• [MATERIAL]
--- Begin ---

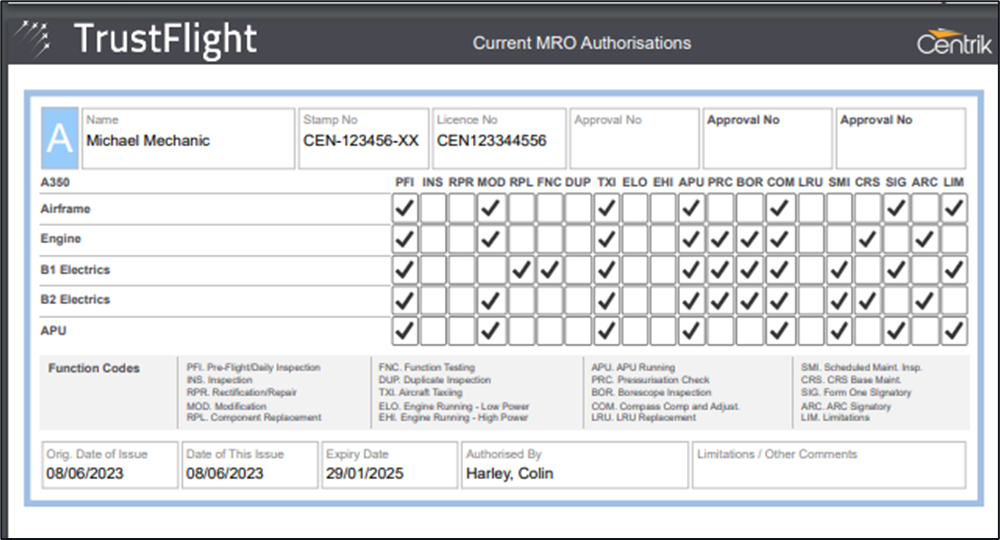
Task: Uncheck B1 Electrics RPL checkbox
Action: coord(520,270)
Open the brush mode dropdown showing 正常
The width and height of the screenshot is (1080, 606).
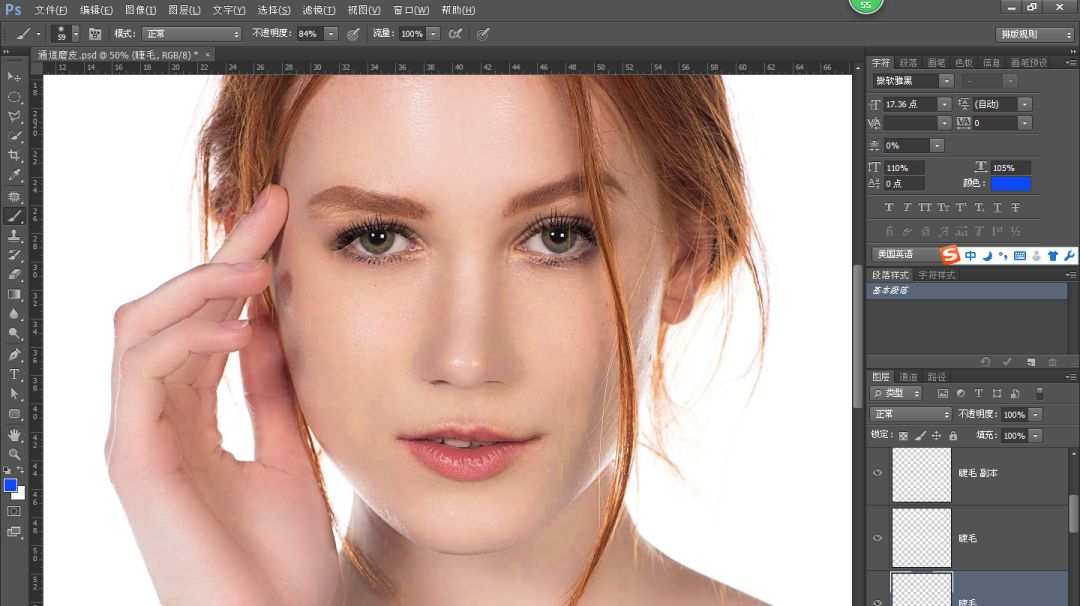[191, 34]
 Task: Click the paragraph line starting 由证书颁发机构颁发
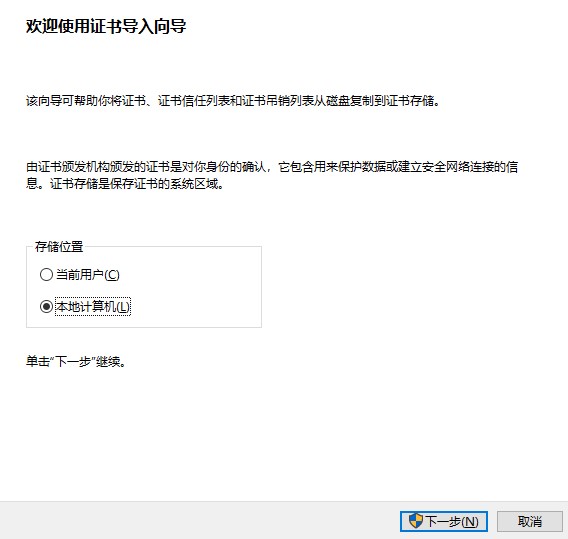pos(272,167)
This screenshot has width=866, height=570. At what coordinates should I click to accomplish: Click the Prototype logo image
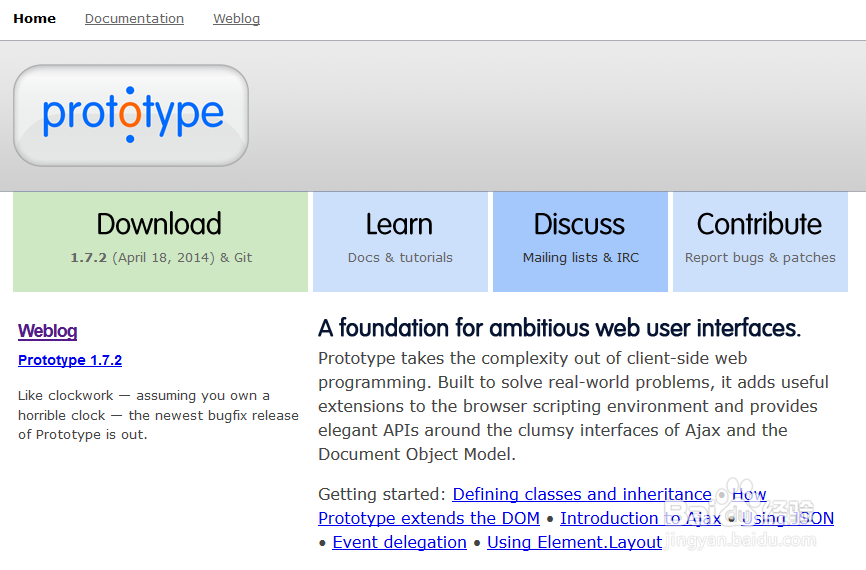pyautogui.click(x=131, y=115)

--- End ---

Reproduce the records above word for word, leaving out the pictures.

• [THE OUTPUT]
Task: Uncheck B1 Electrics RPL checkbox
Action: coord(520,270)
Open the brush mode dropdown showing 正常
The width and height of the screenshot is (1080, 606).
[191, 34]
 Task: Click the paragraph line starting 由证书颁发机构颁发
pos(272,167)
This screenshot has width=866, height=570. At what coordinates should I click to accomplish: Click the Prototype logo image
pyautogui.click(x=131, y=115)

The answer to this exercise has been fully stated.